The EU has effectively buried the idea of a banking union. It is a decision that will have profound economic consequences for the eurozone. It kills the last chance of a resolution that could have ended the depression in the eurozone periphery. In the brave new world of the EU’s resolution regime, all risks will be shared between various categories of bank creditors, which are mostly domestic institutions, and the banks’ home states.
The European Council, the gathering of EU heads of government, has long become silent on the ceremonious pledge, made in June 2012, to break the link between sovereigns and the banks. Last week’s agreement did not break it. It has not even been diluted. It has been reconfirmed.

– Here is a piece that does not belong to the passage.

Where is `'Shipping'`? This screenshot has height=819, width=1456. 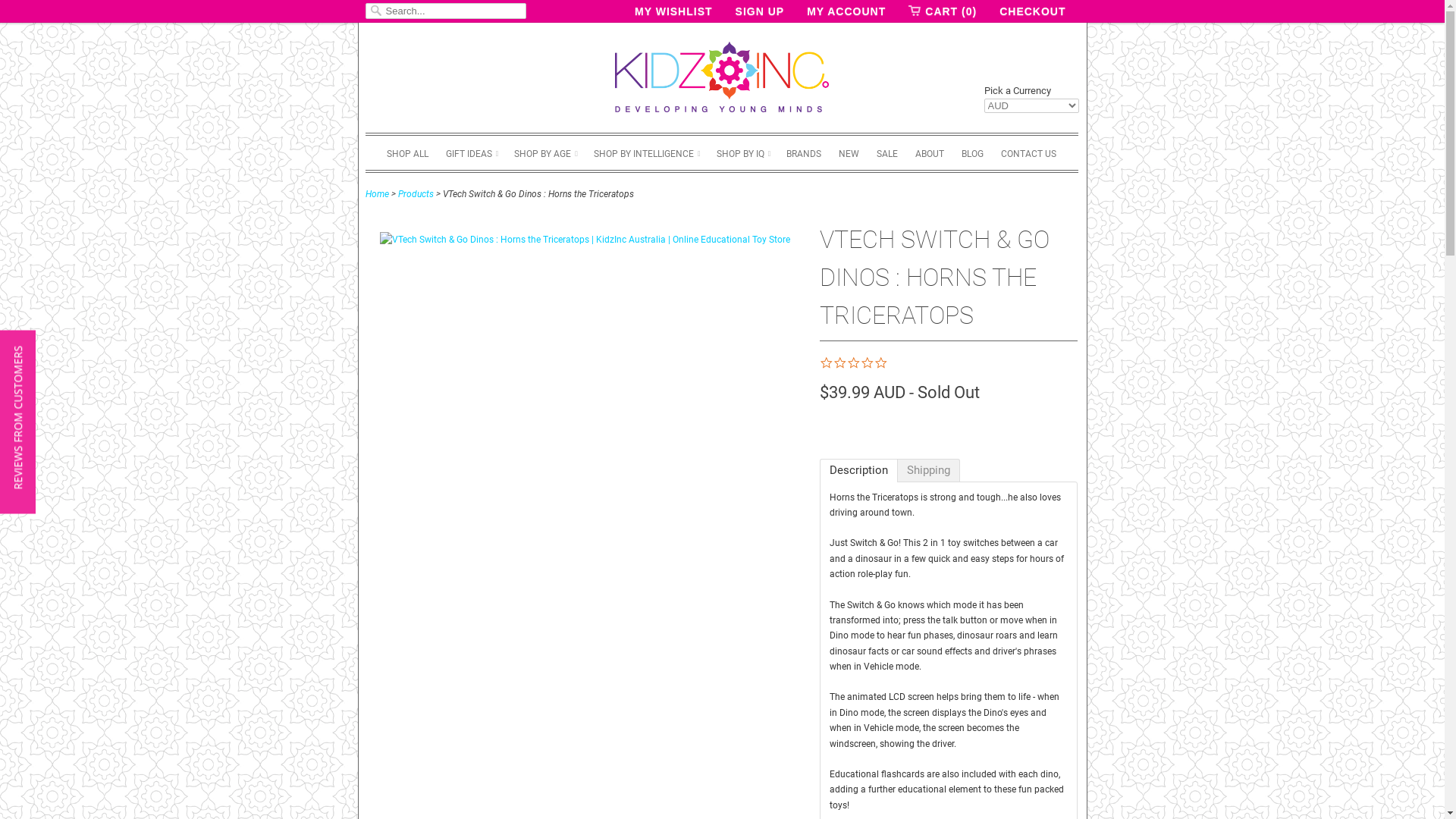 'Shipping' is located at coordinates (927, 469).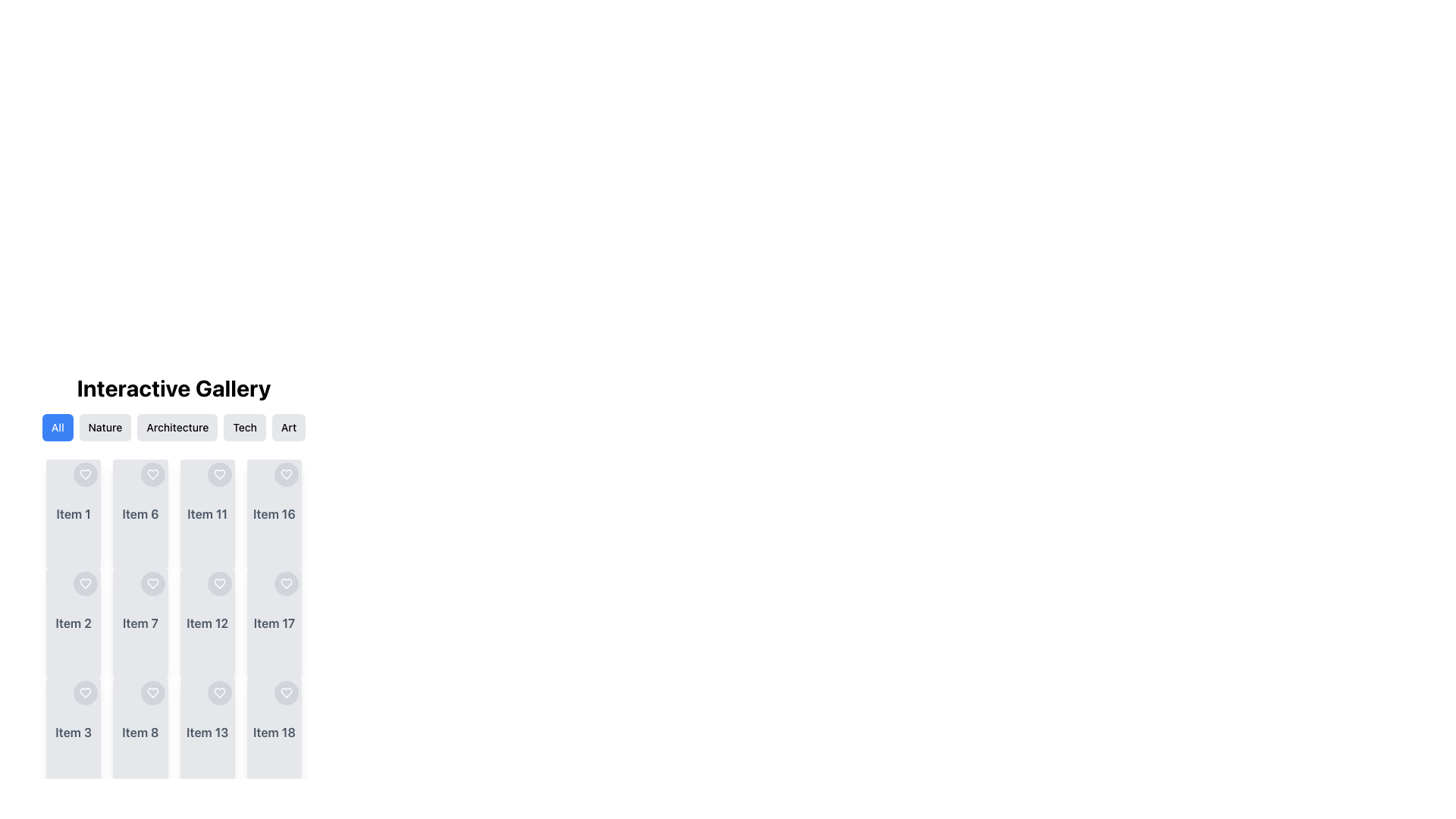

But has the European Stability Mechanism, designed to provide assistance to members of the eurozone, not been given the right to recapitalise banks directly – up to a total of €60bn? Yes, it has, but there is a catch. For each euro the ESM uses to recapitalise a bank, it has to post two euros as collateral to maintain its own credit rating. If the ESM were to use the entire pot of €60bn, its total available free lending capacity would shrink to some €200bn – not enough to meet the obligations it is likely to face in the next few years. The way the €60bn bank recapitalisation facility is constructed, the eurozone finance ministers will have a strong incentive not to use it as a bank recapitalisation fund at all. My conclusion is that the €60bn is there not to be used. And, as I argued last week, the losses of the banking system are so large that this amount would hardly make a difference anyway.